(Records provided)

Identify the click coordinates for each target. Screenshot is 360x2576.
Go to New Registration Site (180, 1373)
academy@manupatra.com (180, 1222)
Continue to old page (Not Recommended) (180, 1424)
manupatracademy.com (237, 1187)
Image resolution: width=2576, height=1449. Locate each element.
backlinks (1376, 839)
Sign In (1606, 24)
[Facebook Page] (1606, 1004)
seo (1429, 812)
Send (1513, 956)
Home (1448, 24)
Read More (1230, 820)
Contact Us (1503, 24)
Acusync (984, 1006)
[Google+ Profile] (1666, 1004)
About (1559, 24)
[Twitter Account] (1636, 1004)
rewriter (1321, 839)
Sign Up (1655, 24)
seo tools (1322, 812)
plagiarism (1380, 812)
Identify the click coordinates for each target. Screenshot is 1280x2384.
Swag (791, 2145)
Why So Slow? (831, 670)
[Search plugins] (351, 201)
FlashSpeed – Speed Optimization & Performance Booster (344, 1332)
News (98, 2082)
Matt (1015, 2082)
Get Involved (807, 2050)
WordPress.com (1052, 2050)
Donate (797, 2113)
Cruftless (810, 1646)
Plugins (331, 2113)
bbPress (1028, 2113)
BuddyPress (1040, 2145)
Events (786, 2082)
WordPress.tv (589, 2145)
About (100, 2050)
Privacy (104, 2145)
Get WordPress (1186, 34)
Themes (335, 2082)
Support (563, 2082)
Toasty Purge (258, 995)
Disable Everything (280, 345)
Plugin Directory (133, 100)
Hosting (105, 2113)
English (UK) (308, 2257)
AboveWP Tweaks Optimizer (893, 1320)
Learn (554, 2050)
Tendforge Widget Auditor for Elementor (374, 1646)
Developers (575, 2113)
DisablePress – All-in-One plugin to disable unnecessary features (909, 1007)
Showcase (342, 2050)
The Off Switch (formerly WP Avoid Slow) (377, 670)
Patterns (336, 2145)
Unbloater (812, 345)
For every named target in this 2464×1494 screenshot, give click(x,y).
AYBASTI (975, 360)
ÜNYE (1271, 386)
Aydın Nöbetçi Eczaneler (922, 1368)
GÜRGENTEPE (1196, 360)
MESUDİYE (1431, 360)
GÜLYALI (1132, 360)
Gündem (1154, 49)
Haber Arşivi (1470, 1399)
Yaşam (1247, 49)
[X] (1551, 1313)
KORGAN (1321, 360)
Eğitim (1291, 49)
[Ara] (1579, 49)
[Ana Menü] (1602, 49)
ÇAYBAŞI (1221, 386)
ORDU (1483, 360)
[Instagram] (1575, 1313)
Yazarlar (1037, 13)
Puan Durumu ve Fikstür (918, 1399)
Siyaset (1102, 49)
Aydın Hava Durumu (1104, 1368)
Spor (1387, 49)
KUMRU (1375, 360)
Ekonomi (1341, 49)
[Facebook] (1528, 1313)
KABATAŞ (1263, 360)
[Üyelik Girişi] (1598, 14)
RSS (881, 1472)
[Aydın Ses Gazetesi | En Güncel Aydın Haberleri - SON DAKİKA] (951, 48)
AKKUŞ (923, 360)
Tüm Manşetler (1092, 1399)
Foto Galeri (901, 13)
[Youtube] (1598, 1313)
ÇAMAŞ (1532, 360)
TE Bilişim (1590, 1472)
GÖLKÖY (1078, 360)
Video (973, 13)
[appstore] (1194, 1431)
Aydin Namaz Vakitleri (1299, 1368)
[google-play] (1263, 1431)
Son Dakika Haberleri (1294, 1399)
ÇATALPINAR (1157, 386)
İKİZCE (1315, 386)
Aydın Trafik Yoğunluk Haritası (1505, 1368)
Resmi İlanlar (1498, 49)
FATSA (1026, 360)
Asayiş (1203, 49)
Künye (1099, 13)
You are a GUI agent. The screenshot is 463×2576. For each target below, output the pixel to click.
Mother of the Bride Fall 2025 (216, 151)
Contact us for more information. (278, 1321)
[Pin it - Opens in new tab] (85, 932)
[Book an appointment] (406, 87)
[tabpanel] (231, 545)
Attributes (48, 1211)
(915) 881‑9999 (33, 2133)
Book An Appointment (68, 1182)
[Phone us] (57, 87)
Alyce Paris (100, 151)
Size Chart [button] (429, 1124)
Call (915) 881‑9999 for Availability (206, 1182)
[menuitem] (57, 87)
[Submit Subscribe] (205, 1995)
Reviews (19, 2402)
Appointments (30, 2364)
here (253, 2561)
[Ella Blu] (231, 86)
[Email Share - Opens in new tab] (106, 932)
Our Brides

(End Records provided)

• _Task brief_: Search the listing above for the string "Slow" and return each line it appears on.

• _Answer box_:
Why So Slow? (831, 670)
The Off Switch (formerly WP Avoid Slow) (377, 670)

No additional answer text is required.